AVI (Audio Video Interleave) is Microsoft's multimedia container format introduced with Windows 3.1 in November 1992 - over 30 years old. Revolutionary at the time - first widely-used video format for personal computers. Before AVI, video on PC was exotic. AVI made it mainstream. Played in Windows Media Player, supported by every Windows application. Dominated 1990s/early 2000s video on PC.
Why outdated now: AVI has serious technical limitations from its 1990s design. File size limited to 2GB (FAT32 filesystem era), no native support for modern codecs (H.264/H.265 require hacks), inefficient overhead (larger files than MP4 for same quality), limited metadata support, no chapters/subtitles/multiple audio tracks.
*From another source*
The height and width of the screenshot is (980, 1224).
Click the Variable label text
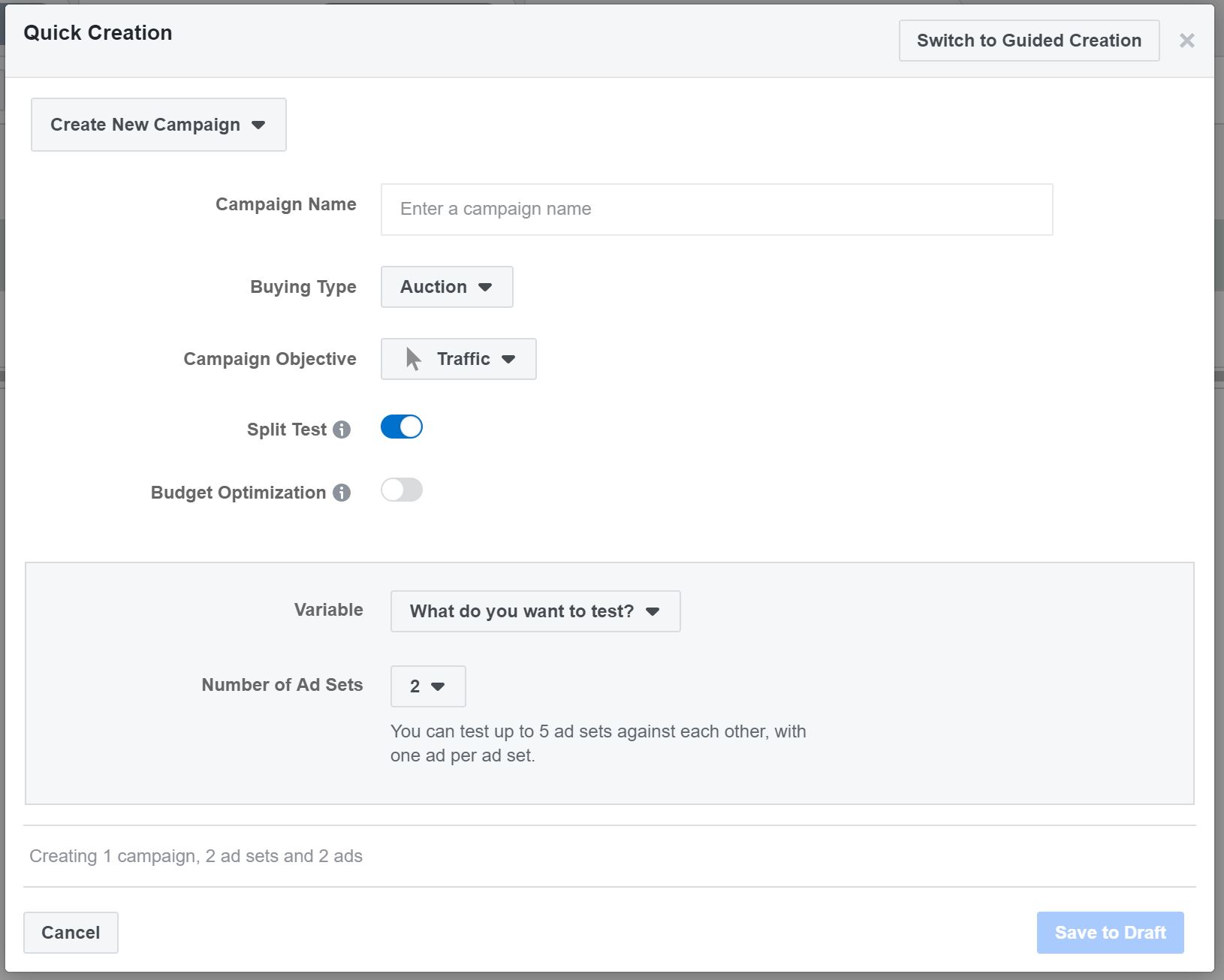(328, 610)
Designed for 640×480 resolution, struggles with HD/4K video. Like using MS-DOS in 2024 - technically works but wrong tool for modern tasks.
Should I convert my AVI files to MP4?
Yes, almost certainly:
File Size Savings
AVI files are typically 2-5x larger than equivalent MP4 (H.264) due to inefficient codecs (DivX/Xvid) and container overhead. Convert to free up space.
Better Compatibility
MP4 plays on phones, tablets, smart TVs, game consoles, modern browsers. AVI barely supported on non-Windows devices. Convert for universal playback.
Modern Features
MP4 supports subtitles, chapters, metadata, multiple audio tracks. AVI has limited metadata. Convert to use modern video features.
Future-Proof Archival
Software support for AVI declining. New applications don't prioritize AVI playback. MP4 will be supported far longer. Convert to preserve accessibility.
Only keep AVI if you have legacy system requirements. Otherwise, convert entire AVI library to MP4. One-time investment saves space and ensures compatibility.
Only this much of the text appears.